I only notice in retrospect, in pictures and video, how thin Mel is around this time, how her suits hang on her. But that night in San Francisco, all we know is that, up until its end, it is the best night on the tour.
The after-party is at the home of a wealthy, druggy animator who used to work for Disney but won money in an unspeakable lawsuit. (He winks and claws his hands at us: “Check it, babies. Occupational arthritis.”) The place is a genuine mansion, a huge, creamy four-story. Ten bedrooms, more bathrooms, separate kitchens. It’s packed with strangeness. People doing coke off a gaudy purple pool table downstairs. Transvestite strippers, one named Ronalda who keeps picking me up off the floor and twirling me around. Someone’s potbellied pig is sprayed green and fed Velveeta and bologna throughout the night. I see two or three guys in suits and nice shoes smoking angel dust by an open window. The party is the biggest cliché I have ever seen. Later it will be embarrassing to explain what we were doing there.

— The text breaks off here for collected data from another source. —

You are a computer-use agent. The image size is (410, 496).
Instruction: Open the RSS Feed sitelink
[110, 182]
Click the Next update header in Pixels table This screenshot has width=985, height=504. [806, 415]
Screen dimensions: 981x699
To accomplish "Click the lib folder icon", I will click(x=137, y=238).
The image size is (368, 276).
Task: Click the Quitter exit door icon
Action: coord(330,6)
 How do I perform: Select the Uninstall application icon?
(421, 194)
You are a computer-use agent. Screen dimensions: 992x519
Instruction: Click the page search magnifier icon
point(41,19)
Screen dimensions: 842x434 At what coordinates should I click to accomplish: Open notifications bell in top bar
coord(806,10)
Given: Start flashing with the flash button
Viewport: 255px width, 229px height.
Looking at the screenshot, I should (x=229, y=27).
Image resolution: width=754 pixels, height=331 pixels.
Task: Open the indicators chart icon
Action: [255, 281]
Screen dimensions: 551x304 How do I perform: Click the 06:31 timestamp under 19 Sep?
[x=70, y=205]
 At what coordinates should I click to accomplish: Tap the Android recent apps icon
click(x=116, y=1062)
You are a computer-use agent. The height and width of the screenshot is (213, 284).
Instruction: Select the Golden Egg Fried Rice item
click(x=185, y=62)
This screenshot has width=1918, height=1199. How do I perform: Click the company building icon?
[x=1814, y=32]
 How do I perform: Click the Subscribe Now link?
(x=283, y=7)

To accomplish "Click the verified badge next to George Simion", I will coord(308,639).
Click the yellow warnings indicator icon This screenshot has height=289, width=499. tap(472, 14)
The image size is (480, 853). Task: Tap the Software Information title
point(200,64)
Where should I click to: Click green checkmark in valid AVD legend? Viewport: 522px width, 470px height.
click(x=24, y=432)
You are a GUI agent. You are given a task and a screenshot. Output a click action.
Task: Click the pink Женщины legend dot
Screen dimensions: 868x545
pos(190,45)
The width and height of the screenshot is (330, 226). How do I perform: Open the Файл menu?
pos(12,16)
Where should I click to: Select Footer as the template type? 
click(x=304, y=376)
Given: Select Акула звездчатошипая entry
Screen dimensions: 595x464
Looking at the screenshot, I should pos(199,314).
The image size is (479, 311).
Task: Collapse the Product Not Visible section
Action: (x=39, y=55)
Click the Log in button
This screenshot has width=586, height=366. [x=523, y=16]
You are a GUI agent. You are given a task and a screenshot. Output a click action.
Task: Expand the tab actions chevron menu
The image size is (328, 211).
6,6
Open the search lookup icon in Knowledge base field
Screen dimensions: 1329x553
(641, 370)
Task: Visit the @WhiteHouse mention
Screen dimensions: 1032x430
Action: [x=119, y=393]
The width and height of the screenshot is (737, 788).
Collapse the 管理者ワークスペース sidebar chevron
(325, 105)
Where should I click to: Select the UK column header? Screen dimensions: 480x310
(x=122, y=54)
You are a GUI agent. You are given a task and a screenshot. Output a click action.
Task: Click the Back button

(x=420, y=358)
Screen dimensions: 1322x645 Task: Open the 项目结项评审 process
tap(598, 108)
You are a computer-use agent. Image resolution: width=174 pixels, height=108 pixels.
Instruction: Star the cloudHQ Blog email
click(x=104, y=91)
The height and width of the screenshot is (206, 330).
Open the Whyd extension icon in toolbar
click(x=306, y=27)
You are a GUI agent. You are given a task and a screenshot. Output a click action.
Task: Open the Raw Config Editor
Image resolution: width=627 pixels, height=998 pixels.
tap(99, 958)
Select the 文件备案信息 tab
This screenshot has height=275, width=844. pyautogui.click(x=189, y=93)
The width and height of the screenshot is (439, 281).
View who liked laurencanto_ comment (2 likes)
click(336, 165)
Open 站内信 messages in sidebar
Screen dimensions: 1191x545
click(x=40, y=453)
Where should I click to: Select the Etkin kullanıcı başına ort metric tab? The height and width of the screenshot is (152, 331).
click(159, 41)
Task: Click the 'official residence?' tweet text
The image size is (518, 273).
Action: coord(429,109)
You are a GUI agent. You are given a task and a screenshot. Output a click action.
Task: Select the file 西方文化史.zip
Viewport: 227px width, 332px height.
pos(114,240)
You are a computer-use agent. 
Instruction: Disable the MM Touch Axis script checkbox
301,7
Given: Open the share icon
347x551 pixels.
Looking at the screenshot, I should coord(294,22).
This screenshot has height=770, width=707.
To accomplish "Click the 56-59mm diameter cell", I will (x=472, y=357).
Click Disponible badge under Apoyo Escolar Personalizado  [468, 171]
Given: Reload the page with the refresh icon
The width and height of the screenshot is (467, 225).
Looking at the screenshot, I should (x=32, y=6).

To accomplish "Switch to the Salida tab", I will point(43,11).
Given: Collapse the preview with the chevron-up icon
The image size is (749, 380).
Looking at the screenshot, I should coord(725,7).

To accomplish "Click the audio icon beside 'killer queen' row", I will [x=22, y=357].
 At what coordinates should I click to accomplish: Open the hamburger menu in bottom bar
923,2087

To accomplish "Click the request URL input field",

I find myself in a quiet corner of the house trading stroke notes with a writer who tells me he was in a motorcycle accident when Mel happens by, a cup of something frothy and dark in her hand. “Sharon Kay,” she croons, “with eyes of Drano bloo-ooooo. Get it!” She sways in front of us, puts her hands on my head, leans in. Blows a raspberry into my hairline.
“What do you have there, dear.”
“Robitussin milkshake supreme.” She waggles the cup at me, eyes sort of crossed and dilated at the same time. Her breath is a thick, noxious cloud of medicine cabinet. “Gonna toast the night with some tussin. Good for what ails ya.”
“I’ll pass.”
“You’re no fun, stroke girl.”
Then something strange happens. I clear my purse from my lap, put my drink aside, smooth my pants over my thighs—I make room for her. And she plops down, slings her arm over my neck. We look at each other, then look at the writer, giving him the dumbest faces we can. “Whut,” Mel says, and he just nods and smiles like this is normal.
Mel says, “Did you know you’re talking to the most beautiful, brilliant woman at the party?”
“I do,” he says.
She lays her head on my shoulder. “I mean me.”
I smile at the writer. He’s been giving signals I once would have devoured with my front teeth—the leaning in, the unceasing eye contact. But I’m already planning to go back to the hotel, eat a sandwich, order Killer Klowns from Outer Space on demand.
“You have no idea,” Mel tells him. She leans in and gives me a hard, wet kiss on the cheek, then clambers off my lap and heads out.
“Boston tomorrow,” I remind her. “We fly out at three.”
She turns, points both hands at me. “Sha na na na,” she agrees, and is gone.
The writer and I trade email addresses. To the best of my recollection, I am carrying it in my hand when some festival coordinator I barely know runs to me, face streaked and teary, screaming my name. A crowd is behind him. Someone close by dials for an ambulance—I swear to God, I can hear the three numbers being punched into the phone—and he drags me to an anteroom at the end of a huge hall.
Time warps. I hear my heartbeat in my ears on the walk down that hallway, pushed and dragged by the hand, the shoulder, and I dully realize that I already know what’s happened, have imagined it thousands of times, and goddamn it all I’m going to have to rebook our flights to Logan, she’s gonna have to have her fucking stomach pumped again and this time I won’t give her hell for it. I’ll just let her sit there with it so she can become as disgusted with herself as I am. After all we’ve been through, I think, she is still pulling this shit, as hard as she can.
I’m shoved into the room by the hysterical coordinator and there is Mel, her head in the lap of some sprightly dressed girl, and her chest jumps once with effort, and then she is still. She is dead for more than a minute when the ambulance arrives.
SLEEPWALK
I am given Valium and put on a plane. I sleep through the flight, climb out onto a cold, sandy tarmac in the dark, walk JFK’s piercing Delta terminal. Donnie is at baggage claim, keys to her BMW in hand, face a soft, pale mask below her red hair.
She puts her arms around me. My knees give way. Then nothing.
—
I wake up on the couch in Donnie’s office, cocooned in her overcoat. Around me, there’s a blanket that smells strongly of her pit bull, Wyatt, who gives me a conciliatory lick on the mouth. Donnie’s voice drifts from the conference room. “That’s way out in Flushing. Why would they take her there? They live in Brooklyn. The city morgue in Staten Island would have been closer….No, we can drive out there, that’s not the issue. What?…Well, if she’s the only one who can do it, it’s going to have to wait.” Drops to a whisper. “This has hit her hard. She collapsed when she got off the plane. She had a stroke not too long ago. This is a health issue for her. Okay?”
Wyatt huffs, sticks his nose in my crotch. I push him away.